The question
Let $(X,\mathcal{A},\mu)$ be a finite measure space (i.e. $\mu(X)<\infty$), and let $f_n:X\to[0,\infty)$ be a (pointwise) decreasing sequence of measurable functions. Show that in this case the limit of the integrals is the integral of the limit:
$$\lim_{n\to\infty} \int f_n d\mu = \int \left(\lim_{n\to\infty} f_n\right) d\mu. $$
Note: from my research online, usually the hypothesis that $\mu$ is finite is replaced with the hypothesis that $f_1$ is integrable.
What I tried
As the question is speaking of strictly measurable functions and not necessarily integrable functions, my first intuition was to try to construct an increasing sequence of functions and apply the Monotone Convergence Theorem (MCT). The obvious thing to do is to let $g_n = f_1 - f_n$. Then $g_n$ forms an increasing sequence of positive measurable functions. The MCT directly gives that
$$\lim_{n\to\infty} \int (f_1 - f_n) d\mu = \int \left(f_1 - \lim_{n\to\infty} f_n \right)d\mu$$
and here I hit my first problem. For positive measurable functions $f$ and $g$, I know that $\int(f+g)d\mu = \int f d\mu + \int g d\mu$. Therefore, if $f\geq g\geq 0$ are measurable, then $\int f d\mu = \int (f-g)d\mu + \int g d\mu$. I would like to conclude that $\int fd\mu - \int gd\mu = \int (f-g)d\mu$, but for that I would need $g$ to be integrable, not merely measurable (I can't "substract infinity", the integral of $g$ needs to be finite). But supposing everything is fine, I get $$\int f_1d\mu - \lim_{n\to\infty}\int f_nd\mu = \int f_1d\mu - \int\left(\lim_{n\to\infty}f_n\right)d\mu$$ and the statement to be proven follows if the integral of $f_1$ is finite: proving this is my second problem.

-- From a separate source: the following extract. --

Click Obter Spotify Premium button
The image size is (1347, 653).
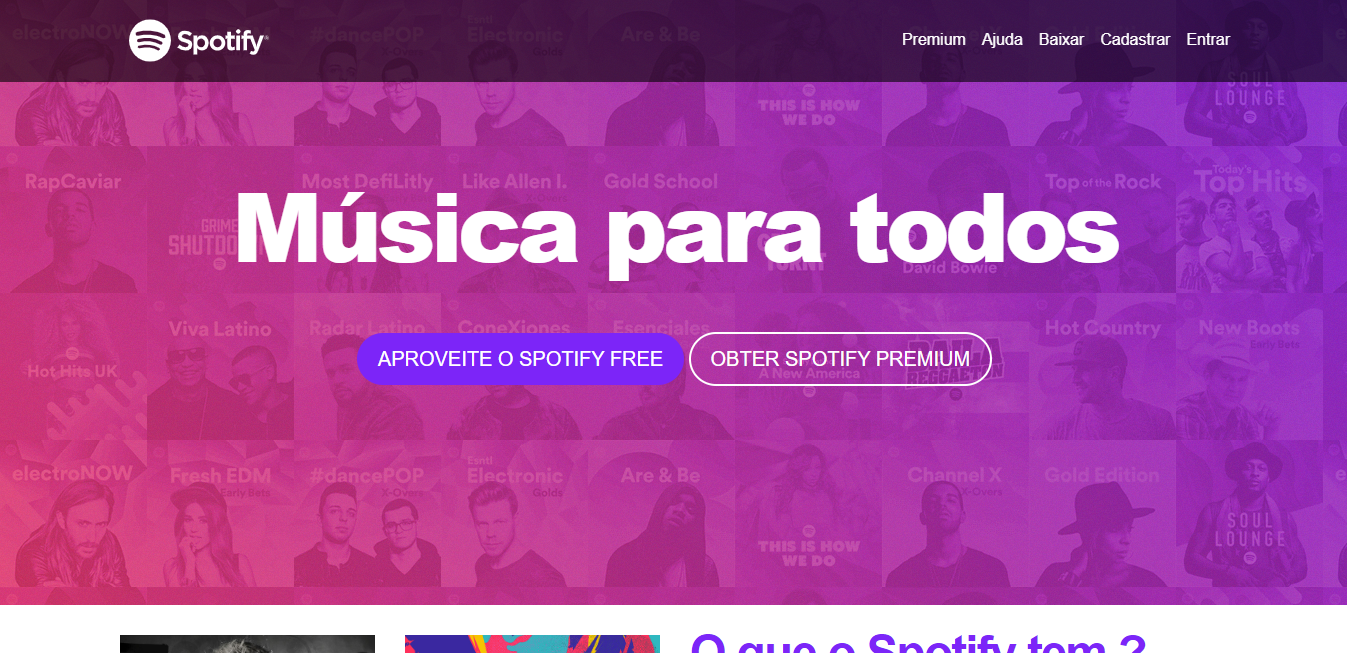(840, 359)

I noticed that proving that $f_1$ is integrable would be strong enough to fix both my problems, because then each $f_n$ would be integrable by monotonicity, and so would be the integral of the limit of the $f_n$, by Fatou's Lemma. I also noticed that I didn't use the hypothesis of the finiteness of $\mu$. Am I on the right track? What more can I do?